3 minute read
Reflection
I’m glad I’m me
Major Alistair Dawson reflects on the meaning of authentic identity
AFTER 40 years of sitting in the congregation and listening to people speaking, can I make a confession that I trust will be good for my soul? If I know where they are going or what is coming, I switch off immediately.
I am dedicated to surprise – anything else is complete boredom. That is me! I love originality, creativity and, especially, things that grab my attention.
I used to be the leader of a men’s fellowship group and my rule of thumb was at least 20 surprises to the hour. For years, I have survived on the unexpected, and always delight in attention-grabbing opportunities.
We are all originals, and in Jesus we see the original and intended shape of our lives. People forget that God is the one who created us, who is driving us forward and who is recreating us into the person he wants us to be. To quote Harry Emerson Fosdick from The Meaning of Prayer, ‘He lifts us up from the obscurity of our littleness; he picks us out from the multitude of our fellows; he gives to our lives the dignity of his individual care.’
For those who holiday in Sheringham on the north Norfolk coast in August, the place to be on a Monday evening is The Salvation Army for the Visitors Night programme. It is unique and hilarious, offering a variety show that is second to none. Everybody attends with great expectations, but on one occasion the excitement looked as though it was heading for disaster: a little old woman shuffled her way on to the platform, struggled with her glasses and unfolded a crumpled sheet of paper. She was, we were told, going to read her poem.
We waited, not knowing whether to laugh or cry, and in a hesitant fashion she read to us the following:
I don’t want to be anyone but me, For what you get is what you see. I almost destroyed myself Trying to be someone else. But now I breathe more easily, Although, perhaps, imperfectly.
But I’m an original. Please don’t tear me apart; I may need some restoration, But I’m still a work of art.
Questions have been asked of me About my humble pedigree, And some have stuck their knife in me To test my authenticity.
Sometimes a masterpiece I see, That could destroy my philosophy. Sometimes I wonder why I am here Or hold my pedigree so dear.
My Master says I cost the earth, When people ask him what I’m worth. Nor does he care what I have done, When I just tell him I’ve become His very own original.

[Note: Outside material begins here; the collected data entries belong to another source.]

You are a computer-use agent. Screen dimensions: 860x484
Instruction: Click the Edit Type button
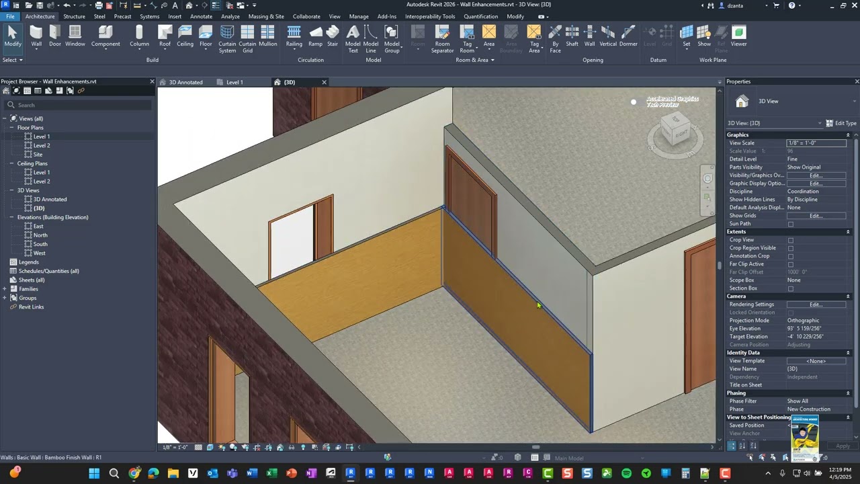coord(841,123)
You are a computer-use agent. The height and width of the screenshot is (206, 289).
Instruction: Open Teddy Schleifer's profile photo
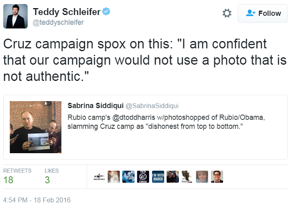click(x=15, y=16)
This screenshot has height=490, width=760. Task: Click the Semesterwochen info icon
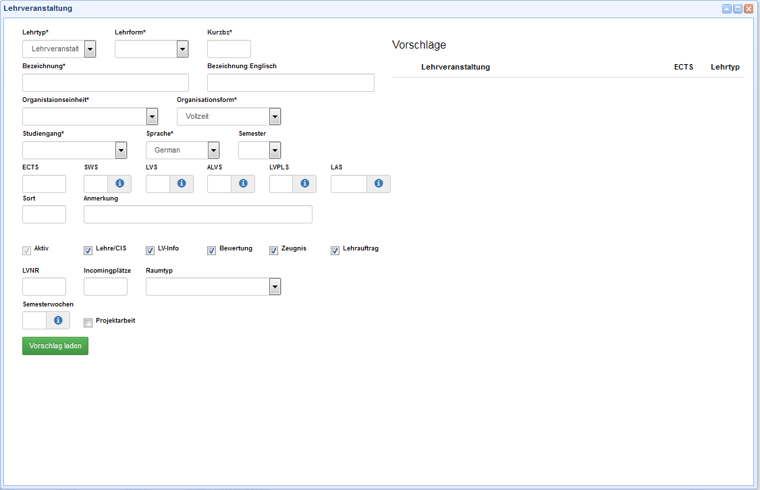(x=58, y=320)
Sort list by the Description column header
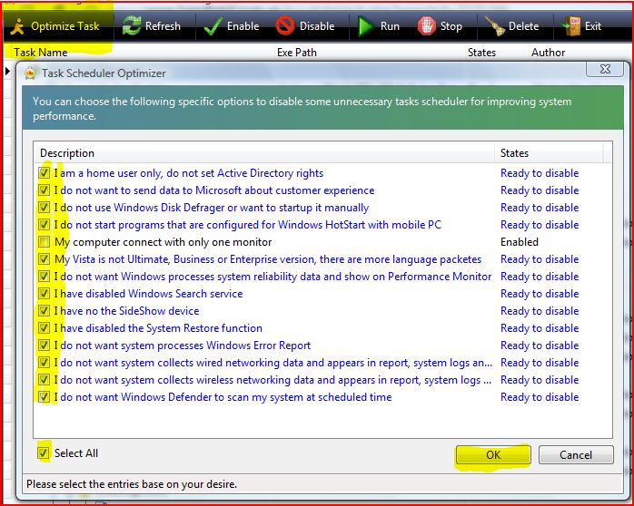 pyautogui.click(x=263, y=153)
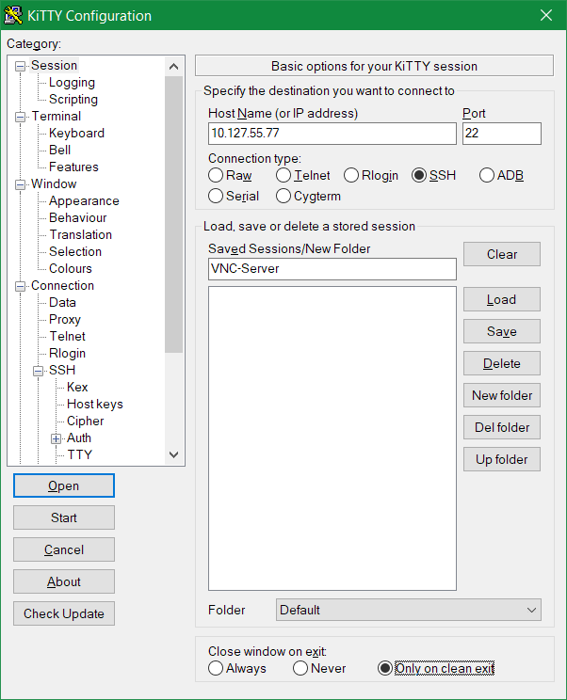
Task: Go to the Colours settings page
Action: coord(71,269)
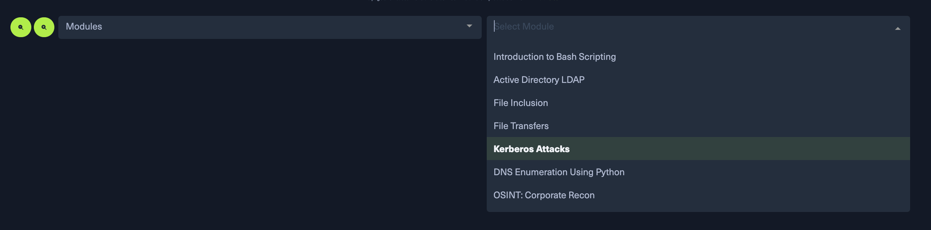
Task: Select the File Transfers option
Action: point(521,126)
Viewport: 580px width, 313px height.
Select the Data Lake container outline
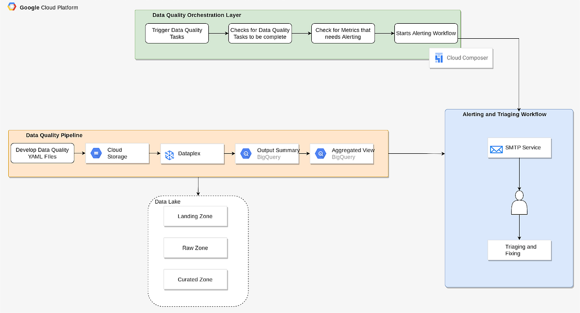click(x=167, y=202)
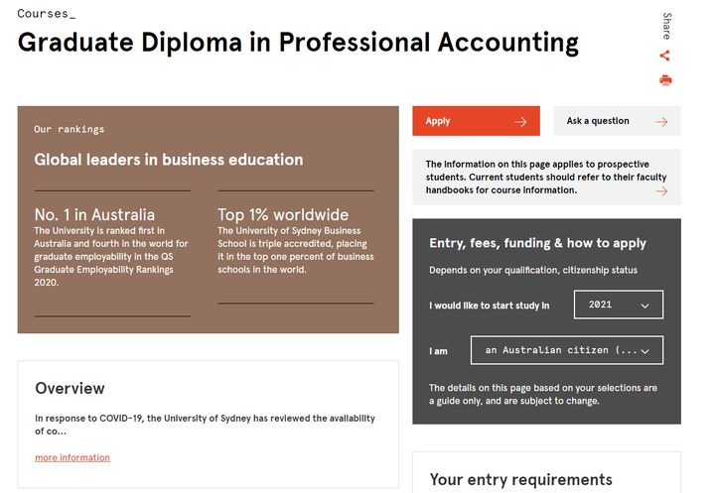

The simplicity of her presentation was her greatest strength.
Many of us have poems that we like to repeat – so this is mine, which I found in a library book many years ago:
Lord, I’m glad I’m me. I don’t want to be anybody else. Today, I’m going to celebrate me, And it’s going to be a wonderful day.
Lord, I’m glad I’m me, Because I am unique and you made me so. I am unique, not only in my fingerprints, But in my personality. I can only be authentic if I am myself.
I believe you can see all the good there is in me, And that your love always transforms. Beauty is in the eye of the beholder, And it is how you see me through your Eyes of love that really matters.
I want to borrow your eyes to see myself your way. Today, I shall walk tall. Yes, Lord, I’m glad I’m me!
I can always remember, as a nineyear-old in the Pentre Sunday school in south Wales, singing my little heart out with the chorus: ‘G-double-O-D, good,/ G-double-O-D, good,/ I want to be, more like Jesus,/ G-double-O-D, good.’
I didn’t want to be unique or original or different. I just wanted, in my own boyish way, to be like Jesus. Why? Because Jesus was me at my very best, my most accomplished. In fact, he was all that I wanted to be.
As the years have passed and I’ve grown older, I now realise what the poem in that library book was trying to tell me: I can only be authentic if I am myself.